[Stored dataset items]
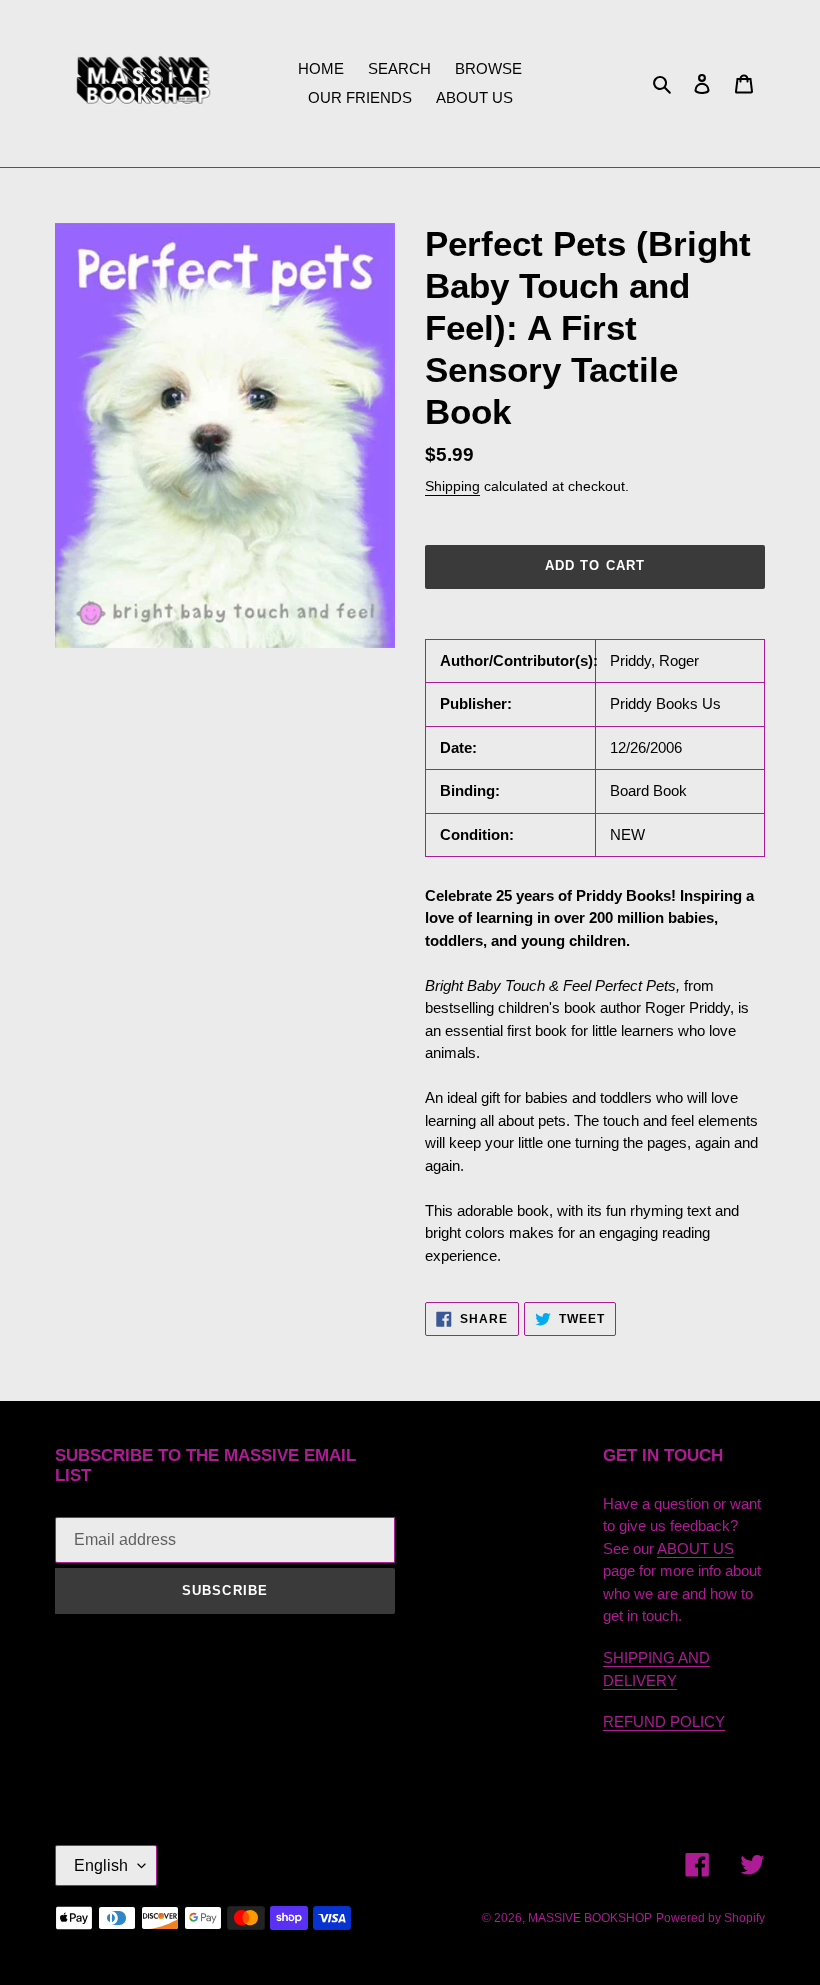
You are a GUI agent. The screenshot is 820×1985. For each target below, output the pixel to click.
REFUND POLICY (664, 1721)
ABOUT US (695, 1548)
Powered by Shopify (710, 1918)
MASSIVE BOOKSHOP (590, 1918)
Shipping (452, 486)
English (101, 1865)
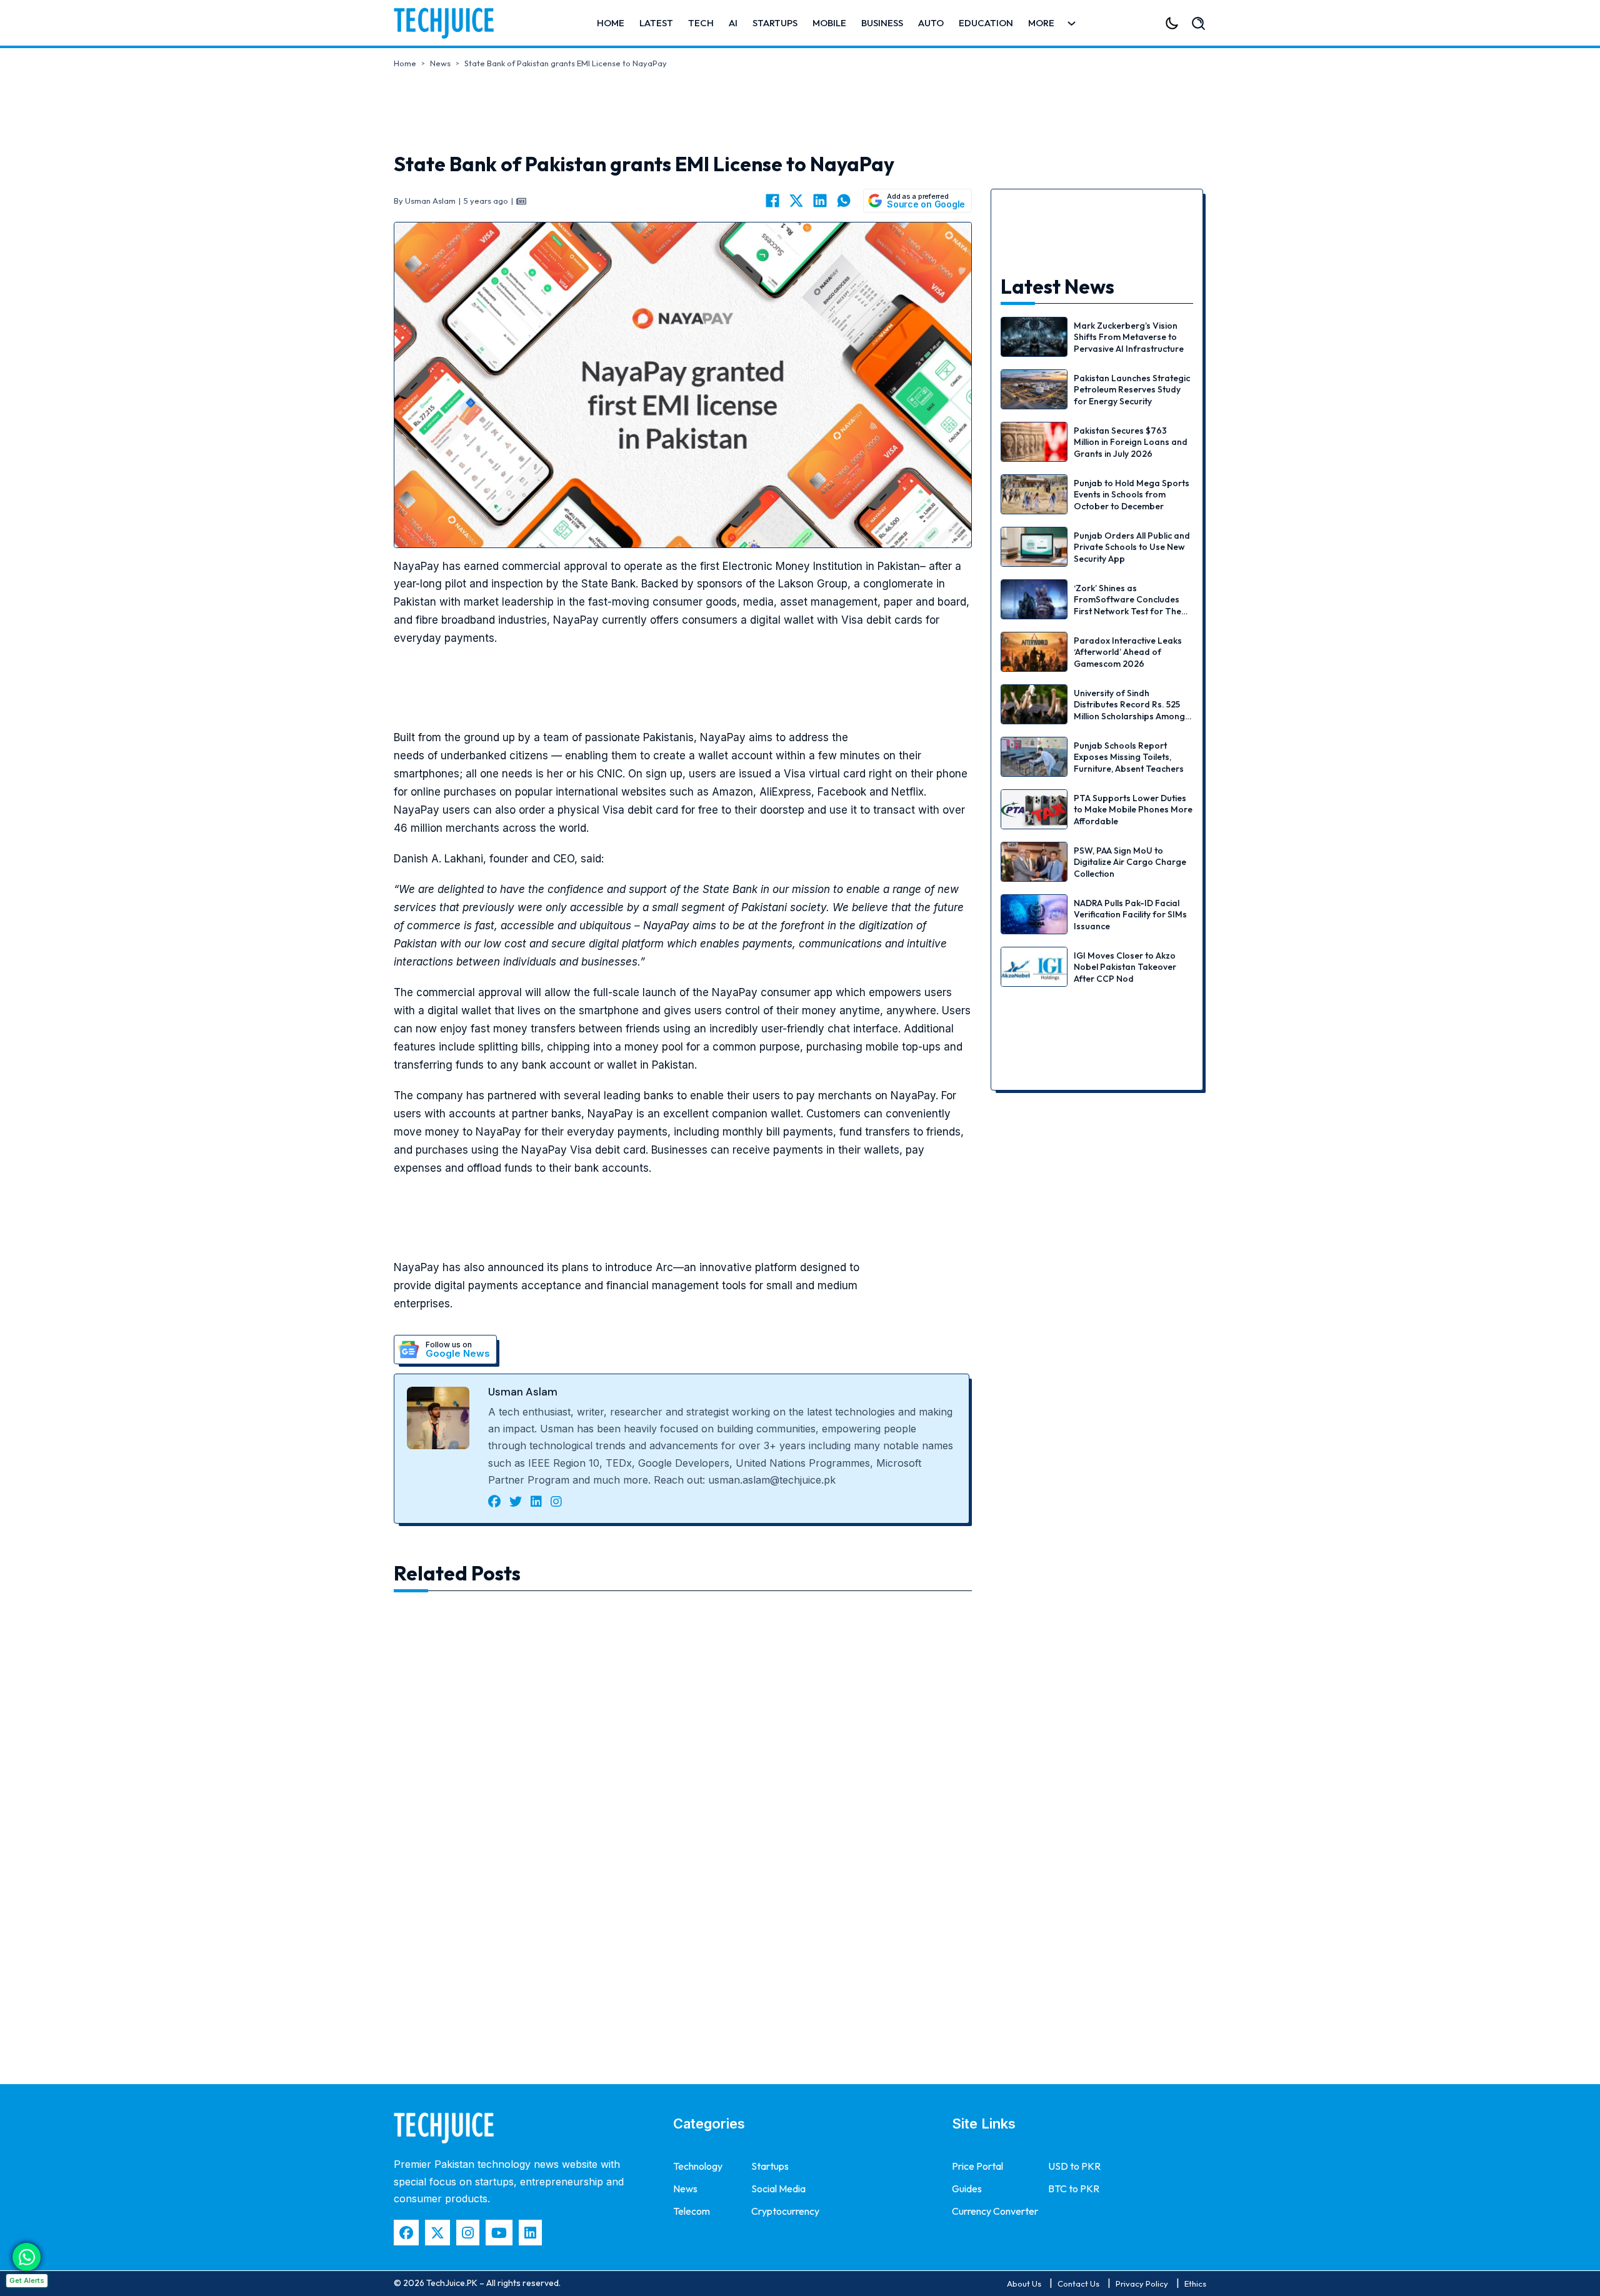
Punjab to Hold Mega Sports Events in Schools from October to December (1131, 494)
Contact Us (1078, 2284)
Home (610, 23)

REQUIRED WORK — Write out each line of the data above exactly, starting at the top and finishing with the line containing "English (101, 1865)"; omit the pictures.

EXPECTED ANSWER —
You are a GUI agent. The screenshot is 820×1985. For each target below, output the pixel to click.
REFUND POLICY (664, 1721)
ABOUT US (695, 1548)
Powered by Shopify (710, 1918)
MASSIVE BOOKSHOP (590, 1918)
Shipping (452, 486)
English (101, 1865)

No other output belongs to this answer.